Am 27. Januar 2023 wurde wieder überall in Deutschland der Befreiung des KZ Auschwitz durch die Rote Armee gedacht. In Deutschland ist dieser Tage seit 1996 auf Anregung des damaligen Bundespräsidenten Roman Herzog ein gesetzlich verankerter Gedenktag. Die Vereinten Nationen erklärten den 27. Januar im Jahr 2005 zum Internationalen Gedenktag für die Opfer des Holocaust.
Aus gutem Grund wird in unserem Bezirk seit einigen Jahren das Stille Gedenken dezentral organisiert. Das BfDT koordiniert, wer an welchem Gedenkort eine Feier gestaltet. Wir haben wieder vor dem Haus Oberfeldstraße 10 des Arztes Dr. Arno Philippsthal gedacht. Hier betrieb er seine Praxis.
Er war ein jüdischer Arzt, bekannt und beliebt. Ein Arzt, der sich nicht nur dem Ethos des Hippokrates verpflichtet fühlte, sondern ein Arzt, der auch soziale Verantwortung übernahm, indem er seine Honorarforderungen dem Geldbeutel seiner Patient*innen anpasste. Ein Arzt, der, wenn er die Not sah, auch unentgeltlich behandelte. Ohne Begründung oder Haftbefehl wurde er am 21. März 1933 in seiner Praxis festgenommen, in der Kaserne der Feldpolizei so misshandelt, dass er am 3. April 1933 an den Verletzungen starb. Eine juristische Verfolgung wurde zweimal, im August 1933 und im Jahre 1948, aufgenommen, aber niedergeschlagen.
Unser Fraktionsvorsitzender Nickel von Neumann zitierte aus Brechts Drama „Der aufhaltsame Aufstieg des Arturo Ui“, einer Parabel auf Machtergreifung und -ausbau angesichts des Wissens, dass das verhindert hätte werden können und sich nicht wiederholen darf. Sein Appell an alle Mitbürger:innen gerichtet: Lassen Sie Diskriminierung und Rassismus in ihrem Umfeld nicht zu, dann gedenken wir Arno Philippsthal und den vielen Opfern des Nationalsozialismus angemessen!
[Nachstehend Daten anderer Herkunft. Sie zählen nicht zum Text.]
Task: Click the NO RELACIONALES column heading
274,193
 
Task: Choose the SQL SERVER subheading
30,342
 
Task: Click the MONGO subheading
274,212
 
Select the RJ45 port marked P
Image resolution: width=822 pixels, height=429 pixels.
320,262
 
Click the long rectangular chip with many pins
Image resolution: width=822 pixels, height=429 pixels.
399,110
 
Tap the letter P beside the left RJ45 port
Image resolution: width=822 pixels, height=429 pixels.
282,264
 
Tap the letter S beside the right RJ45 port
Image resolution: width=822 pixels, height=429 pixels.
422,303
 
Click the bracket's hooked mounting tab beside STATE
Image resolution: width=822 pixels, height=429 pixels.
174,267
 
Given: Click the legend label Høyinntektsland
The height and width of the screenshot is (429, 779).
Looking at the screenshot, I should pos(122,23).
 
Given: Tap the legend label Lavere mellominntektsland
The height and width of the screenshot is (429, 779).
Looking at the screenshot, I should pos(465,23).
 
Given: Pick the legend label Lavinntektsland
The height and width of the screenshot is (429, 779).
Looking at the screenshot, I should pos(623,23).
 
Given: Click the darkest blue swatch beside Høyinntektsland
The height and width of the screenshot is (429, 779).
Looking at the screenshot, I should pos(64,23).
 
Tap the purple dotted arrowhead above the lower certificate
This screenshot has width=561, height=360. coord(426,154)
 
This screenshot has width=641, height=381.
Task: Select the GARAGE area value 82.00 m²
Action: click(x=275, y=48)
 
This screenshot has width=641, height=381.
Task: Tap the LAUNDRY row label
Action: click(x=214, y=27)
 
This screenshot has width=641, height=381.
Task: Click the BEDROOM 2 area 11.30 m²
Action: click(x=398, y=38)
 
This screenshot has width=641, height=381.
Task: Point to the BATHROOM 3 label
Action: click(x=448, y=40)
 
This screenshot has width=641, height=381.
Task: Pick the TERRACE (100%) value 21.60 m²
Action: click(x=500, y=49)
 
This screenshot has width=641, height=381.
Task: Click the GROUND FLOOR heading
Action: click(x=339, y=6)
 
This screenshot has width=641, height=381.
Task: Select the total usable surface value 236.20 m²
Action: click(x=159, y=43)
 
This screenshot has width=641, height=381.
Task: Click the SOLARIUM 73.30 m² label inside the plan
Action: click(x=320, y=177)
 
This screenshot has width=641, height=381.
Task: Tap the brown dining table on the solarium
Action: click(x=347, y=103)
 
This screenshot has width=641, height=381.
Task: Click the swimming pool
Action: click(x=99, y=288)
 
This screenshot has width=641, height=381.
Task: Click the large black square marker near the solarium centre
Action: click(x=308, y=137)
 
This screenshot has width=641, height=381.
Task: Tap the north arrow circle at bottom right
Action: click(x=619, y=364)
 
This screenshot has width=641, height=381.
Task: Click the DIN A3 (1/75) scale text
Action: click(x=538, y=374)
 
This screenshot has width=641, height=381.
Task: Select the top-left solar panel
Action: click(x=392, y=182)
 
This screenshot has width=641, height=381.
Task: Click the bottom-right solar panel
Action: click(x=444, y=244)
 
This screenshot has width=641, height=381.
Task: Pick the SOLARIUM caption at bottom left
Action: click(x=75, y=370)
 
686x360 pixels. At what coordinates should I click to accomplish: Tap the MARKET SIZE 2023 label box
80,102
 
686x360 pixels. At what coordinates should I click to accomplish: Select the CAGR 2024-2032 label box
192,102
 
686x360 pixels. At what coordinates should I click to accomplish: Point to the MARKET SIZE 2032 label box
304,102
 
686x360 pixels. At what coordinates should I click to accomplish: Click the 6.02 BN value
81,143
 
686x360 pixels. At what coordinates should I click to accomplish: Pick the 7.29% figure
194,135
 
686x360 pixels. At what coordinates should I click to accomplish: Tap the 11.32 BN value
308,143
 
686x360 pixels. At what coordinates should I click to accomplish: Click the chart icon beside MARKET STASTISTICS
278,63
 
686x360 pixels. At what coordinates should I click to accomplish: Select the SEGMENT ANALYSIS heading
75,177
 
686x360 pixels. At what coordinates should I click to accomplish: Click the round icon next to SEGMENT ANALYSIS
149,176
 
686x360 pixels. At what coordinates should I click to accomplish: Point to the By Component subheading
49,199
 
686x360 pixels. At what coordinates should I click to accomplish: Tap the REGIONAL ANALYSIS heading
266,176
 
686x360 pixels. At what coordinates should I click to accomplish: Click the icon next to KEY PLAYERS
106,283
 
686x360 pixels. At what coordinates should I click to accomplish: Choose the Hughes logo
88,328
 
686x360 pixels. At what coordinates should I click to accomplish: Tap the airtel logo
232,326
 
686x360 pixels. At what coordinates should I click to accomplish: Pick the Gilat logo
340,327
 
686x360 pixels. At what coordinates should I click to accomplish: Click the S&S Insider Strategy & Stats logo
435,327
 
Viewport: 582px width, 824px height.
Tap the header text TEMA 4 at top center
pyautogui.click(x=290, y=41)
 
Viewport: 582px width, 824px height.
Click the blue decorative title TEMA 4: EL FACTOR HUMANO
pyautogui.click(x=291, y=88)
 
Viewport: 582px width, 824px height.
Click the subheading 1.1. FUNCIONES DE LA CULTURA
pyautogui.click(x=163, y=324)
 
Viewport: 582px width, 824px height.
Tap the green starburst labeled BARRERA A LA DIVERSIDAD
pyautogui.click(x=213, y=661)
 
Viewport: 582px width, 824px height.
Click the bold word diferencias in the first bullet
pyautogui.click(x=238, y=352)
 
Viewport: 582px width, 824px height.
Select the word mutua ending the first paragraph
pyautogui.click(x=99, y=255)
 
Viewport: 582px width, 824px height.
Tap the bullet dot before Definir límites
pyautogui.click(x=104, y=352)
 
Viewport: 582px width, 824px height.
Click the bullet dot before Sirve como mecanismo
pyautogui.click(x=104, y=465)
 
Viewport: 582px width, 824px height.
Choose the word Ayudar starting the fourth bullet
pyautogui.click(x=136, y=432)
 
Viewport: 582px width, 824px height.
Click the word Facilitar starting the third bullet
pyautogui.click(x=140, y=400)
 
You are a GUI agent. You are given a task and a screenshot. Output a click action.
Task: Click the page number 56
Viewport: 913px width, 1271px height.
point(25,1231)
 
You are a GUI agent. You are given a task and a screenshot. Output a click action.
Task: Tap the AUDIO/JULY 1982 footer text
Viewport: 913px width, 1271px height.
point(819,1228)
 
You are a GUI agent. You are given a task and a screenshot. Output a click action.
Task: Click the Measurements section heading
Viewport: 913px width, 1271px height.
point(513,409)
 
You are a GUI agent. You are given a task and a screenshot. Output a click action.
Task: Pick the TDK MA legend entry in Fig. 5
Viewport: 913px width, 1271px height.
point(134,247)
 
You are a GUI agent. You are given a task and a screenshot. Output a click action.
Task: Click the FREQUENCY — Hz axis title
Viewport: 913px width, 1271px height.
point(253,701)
Zeitzeug*innen werden weniger und wird es eines Tages nicht mehr geben. Sie sind die, die den schrecklichen Fakten und Zahlen eine wichtige emotionale Komponente, die des eigenen Erlebens, hinzufügen können. Erschreckend sind die Zahlen des historischen Unwissens bei jüngeren Menschen hier in unserem Land. Umso mehr sind wir darauf angewiesen, dass in den Schulen nicht nur informiert wird, sondern in Projektarbeit die Schüler*innen emotional angerührt werden. Petra Pau, die sich unserem Gedenken angeschlossen hatte, berichtete von einem Erlebnis in einer Grundschule aus Hohenschönhausen. Schüler*innen hatten nach vorhergehenden Recherchen und Begegnungen ein Theaterstück erarbeitet und aufgeführt, das 100 anwesende Kinder mucksmäuschenstill werden ließ.
Nur so können die Ehrung und das Gedenken an bspw. Arno Philippsthal gewahrt bleiben. Nur so können Wille und Engagement zivilen Wiederstands entzündet werden, die notwendig sind, um unser Leben in Demokratie und Freiheit zu garantieren.